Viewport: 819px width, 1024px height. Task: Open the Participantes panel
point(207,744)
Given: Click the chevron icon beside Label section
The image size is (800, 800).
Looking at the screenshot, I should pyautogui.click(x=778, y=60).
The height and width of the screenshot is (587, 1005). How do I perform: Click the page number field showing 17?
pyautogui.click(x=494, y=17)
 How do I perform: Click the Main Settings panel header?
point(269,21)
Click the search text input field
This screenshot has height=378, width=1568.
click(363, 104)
-------
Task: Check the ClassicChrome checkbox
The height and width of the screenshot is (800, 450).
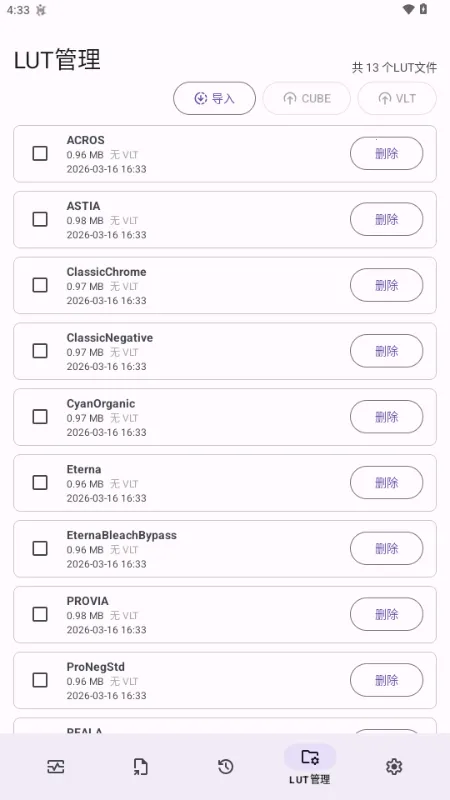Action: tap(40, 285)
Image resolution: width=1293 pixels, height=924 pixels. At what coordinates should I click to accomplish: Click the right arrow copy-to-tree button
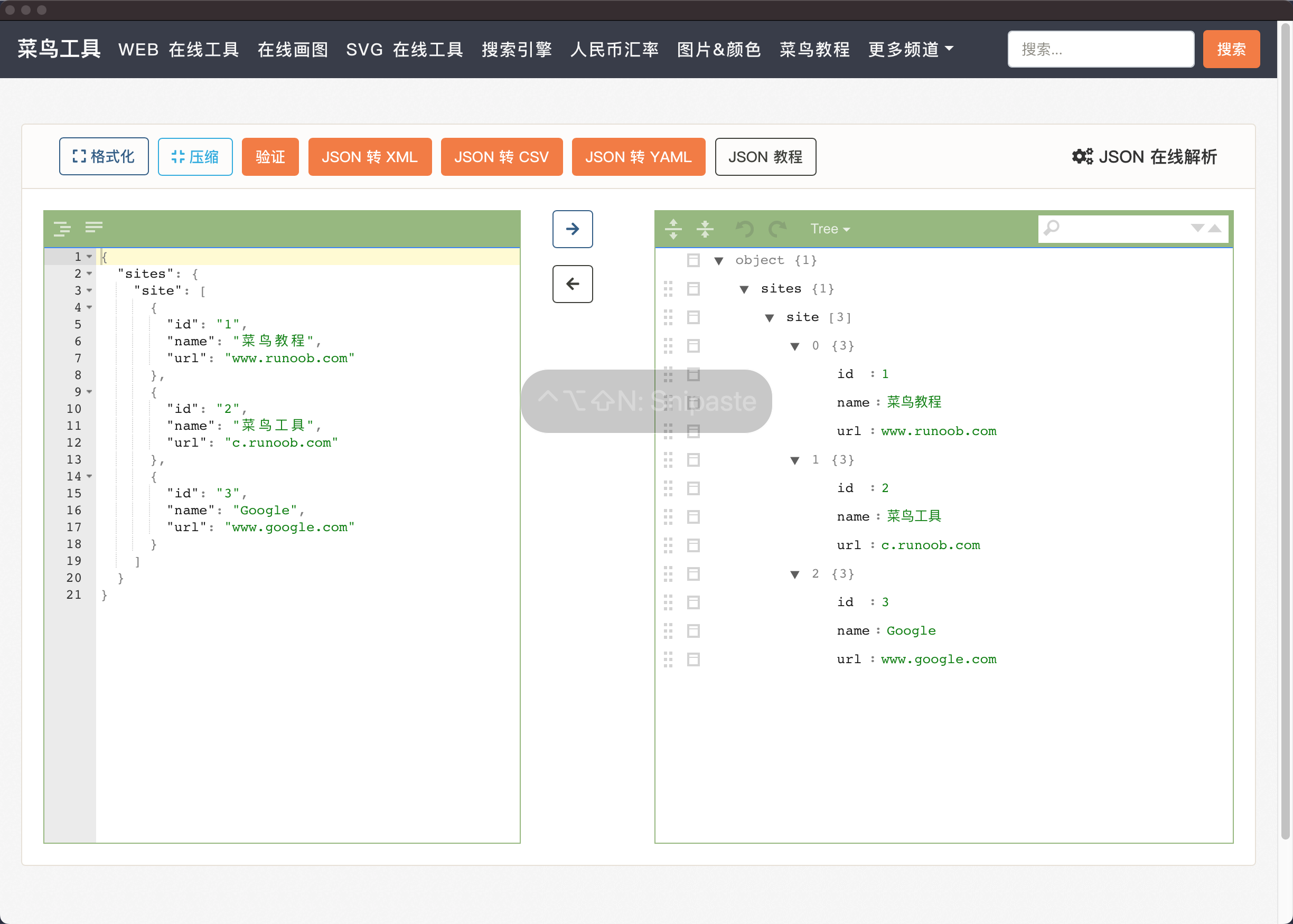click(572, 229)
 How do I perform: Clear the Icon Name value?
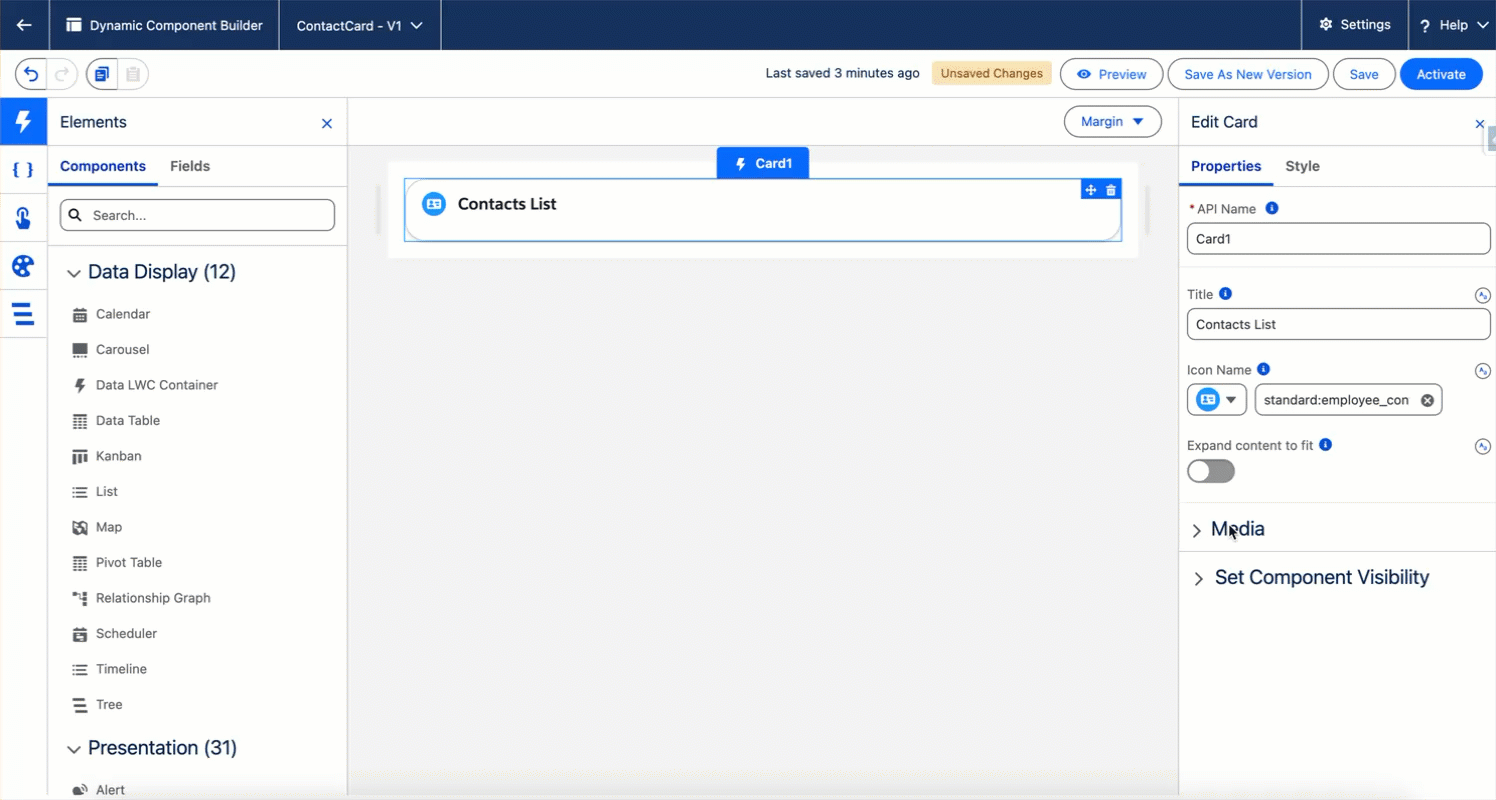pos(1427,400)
-------
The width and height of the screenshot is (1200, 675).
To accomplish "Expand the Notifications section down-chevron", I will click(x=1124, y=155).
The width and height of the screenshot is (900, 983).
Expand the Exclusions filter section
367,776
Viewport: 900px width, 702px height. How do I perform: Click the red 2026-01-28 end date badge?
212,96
-------
Recast the records between the lines containing "Viewport: 819px width, 1024px" and "pyautogui.click(x=494, y=17)", inclusive, as a JSON list of strings with one string per line. Leave out any blank lines.

### Answer for the task
[
  "Viewport: 819px width, 1024px height. Task: Open the Participantes panel",
  "point(207,744)",
  "Given: Click the chevron icon beside Label section",
  "The image size is (800, 800).",
  "Looking at the screenshot, I should pyautogui.click(x=778, y=60).",
  "The height and width of the screenshot is (587, 1005). How do I perform: Click the page number field showing 17?",
  "pyautogui.click(x=494, y=17)"
]